PSN: What does it mean to you to qualify for your second DNCFR?
LR: Out of three years of making it to our circuit finals, I have qualified twice for the DNCFR, so it means a lot. I have just had good luck at my circuit finals. I have drawn good steers and have taken advantage of them. I am just happy to go back to such a prestigious event.
PSN: What does it mean to you to be one of the two steer wrestlers representing the California circuit?
LR: Anytime you can beat Luke Branquinho (2004 world champion), it is definitely an accomplishment. He is a good friend of mine, so we have a lot of fun kidding each other.
PSN: What would it mean to you to win the DNCFR?
LR: For me, it would be my largest victory. The DNCFR is the largest rodeo I have gone to. So, a victory at the DNCFR would be really special.
PSN: What keeps you from going full-time?
LR: This year, my priorities have changed. The last couple years I have gone hard over both winters, but never had much luck. So, that kept me from going through the summertime. This year, I am getting married. I bought a house and am trying to get things situated before I take off and go rodeo again. I was getting tired of coming home to nothing. My future plans are to rodeo full-time again and possibly make it to the Wrangler NFR and win a world title. A big win in Pocatello would really help my confidence and could go a long way in helping me reach my goal.
PSN: When is the wedding date, and who is the lucky girl?
LR: We are planning on getting married on Nov. 18. I will be marrying Katie Wolcott, who was the National Cutting Champion in 1997. Her parents are involved in feed supplement for horses, and they sponsor a couple rodeo guys. Their company is Natural Glow.
PSN: Have you always been a timed event contestant competing in steer wrestling, tie-down roping and team roping?

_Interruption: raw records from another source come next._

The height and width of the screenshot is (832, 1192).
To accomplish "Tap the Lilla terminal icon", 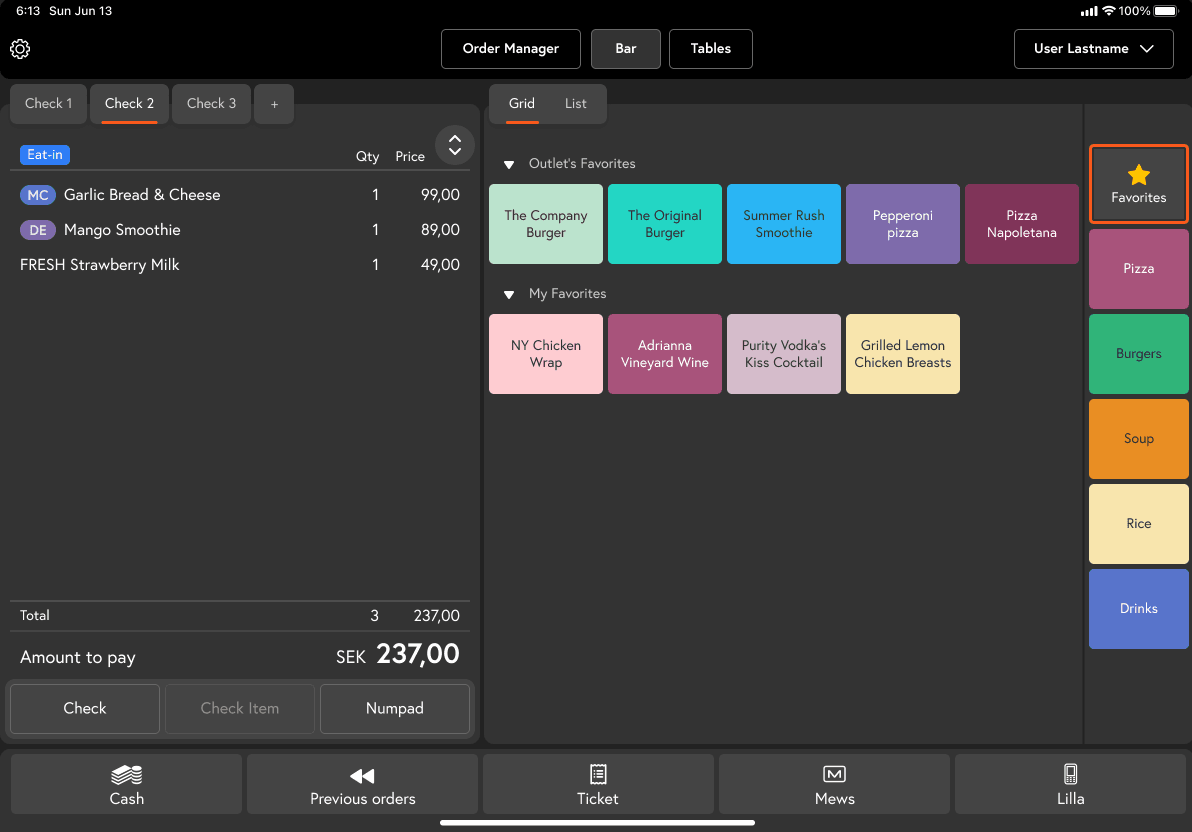I will tap(1070, 774).
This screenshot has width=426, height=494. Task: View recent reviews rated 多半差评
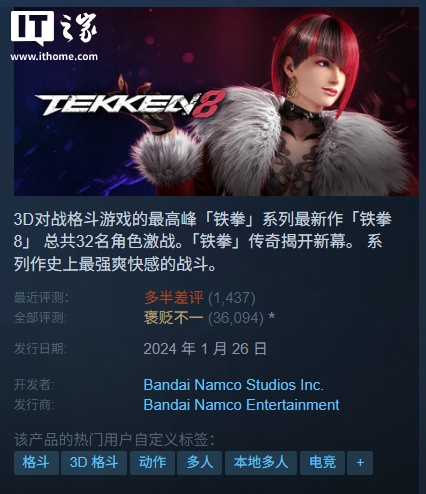click(173, 298)
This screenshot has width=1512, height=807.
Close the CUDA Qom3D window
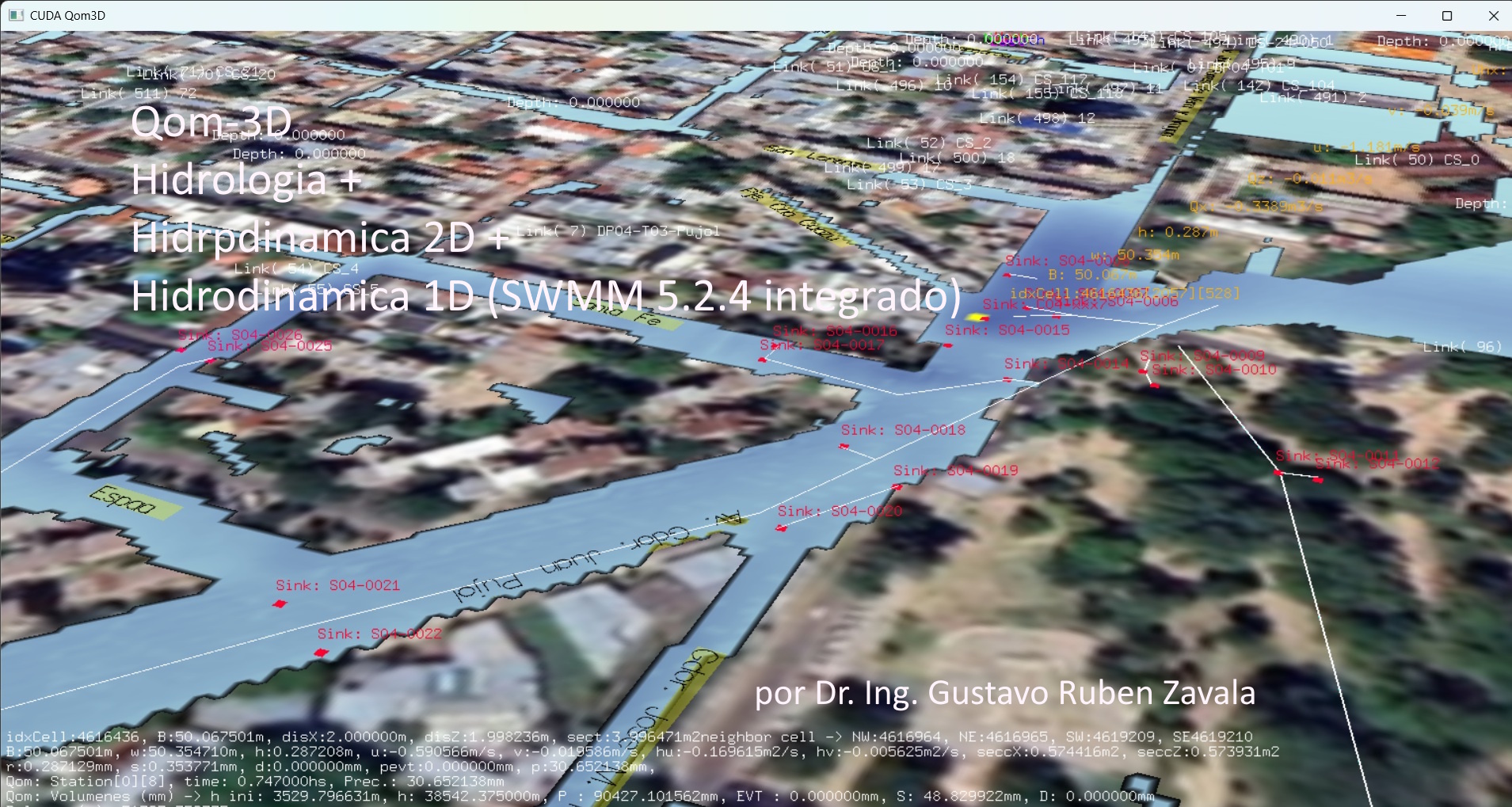(x=1494, y=16)
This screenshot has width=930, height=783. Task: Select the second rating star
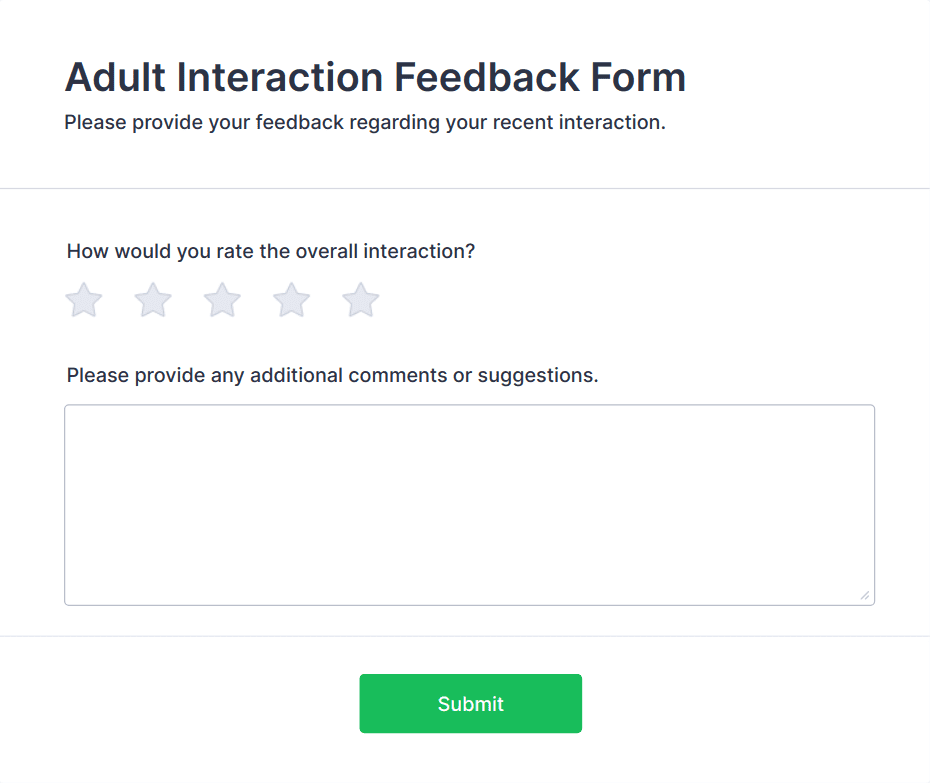[x=153, y=300]
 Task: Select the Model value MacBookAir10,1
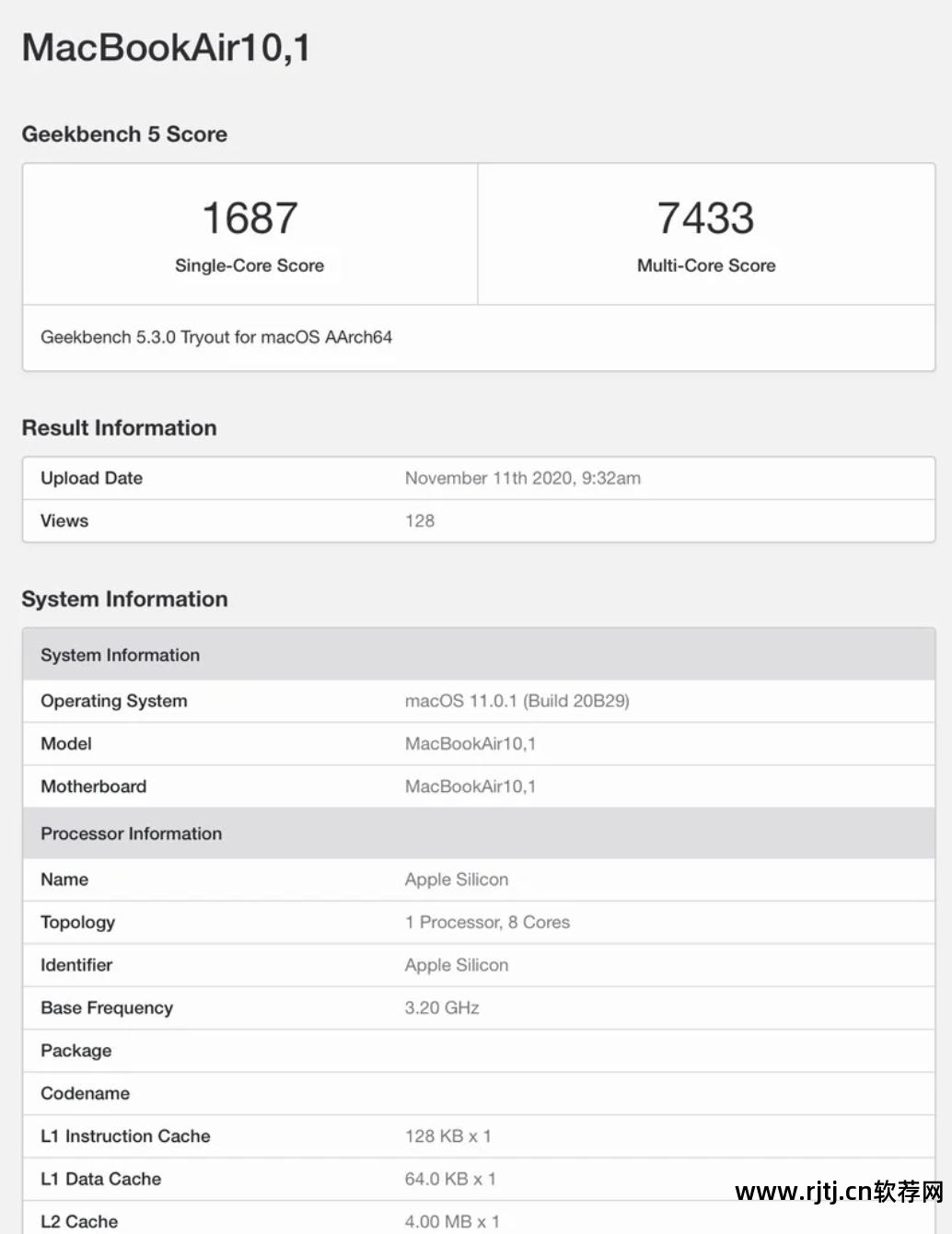click(x=470, y=743)
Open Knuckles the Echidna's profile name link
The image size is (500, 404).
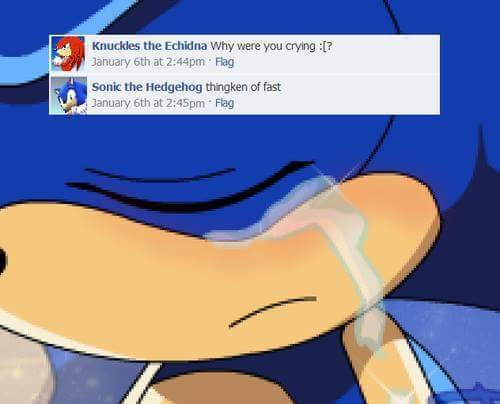coord(149,46)
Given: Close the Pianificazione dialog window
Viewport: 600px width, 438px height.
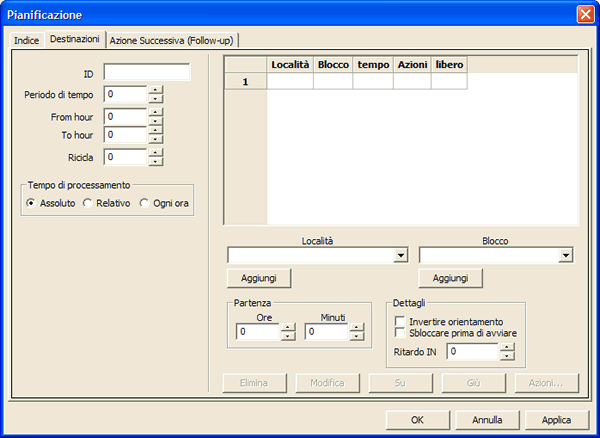Looking at the screenshot, I should (x=585, y=14).
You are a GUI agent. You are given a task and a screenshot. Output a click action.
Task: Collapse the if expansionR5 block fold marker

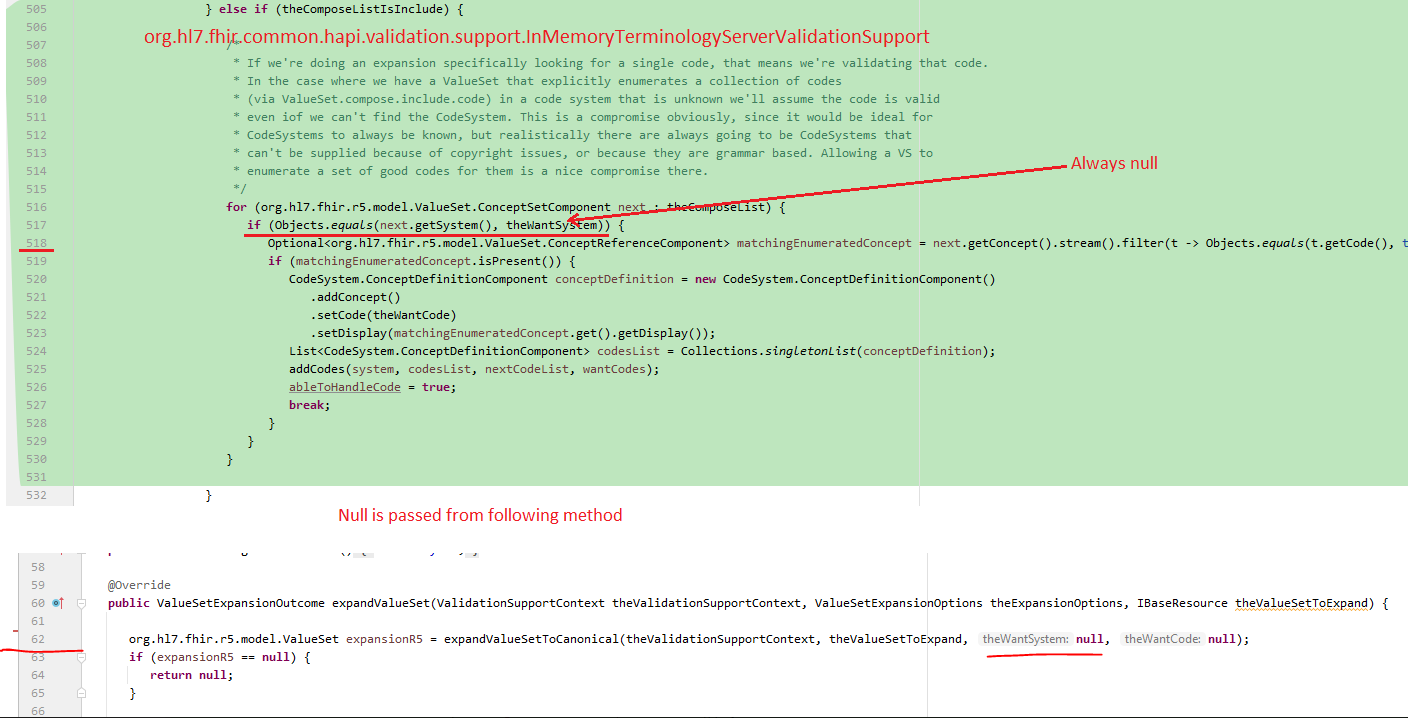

LR: I grew up in a family of bronc riders. My grandfather, dad and uncle all rode broncs, but I was the only one to grow past six feet tall. I am 6-foot-4 now, and I thought, at that height, I wouldn't make a very good saddle bronc rider. I learned how to steer wrestle after I learned how to rope. I seemed to excel more in the steer wrestling than any other event.
PSN: What is your favorite event?
LR: My favorite event is the steer wrestling, partly because I win more at it, but also because it is fun. It takes technique, but it is the thrill you get and the adrenaline rush that makes me like it so much.
PSN: If you hadn't grown up in such a rodeo family, what do you think you would be doing today?
LR: I would probably be in the X Games. I enjoyed riding motorcycles and stuff like that when I was younger. I didn't start riding horses until I was 10, because I was around them so much, and I didn't really think about riding much. As I was getting ready to enter high school, I decided to be a rodeo cowboy since I had so many resources available to me. I figured I should take advantage of that.
PSN: Did you compete in any other sports in high school?
LR: I played football and basketball and probably liked football the best. I played outside linebacker, and my coach wanted me to try out for college football. I decided if I wasn't going to be able to make it to the NFL, then it wasn't worth it, so I stuck to rodeo.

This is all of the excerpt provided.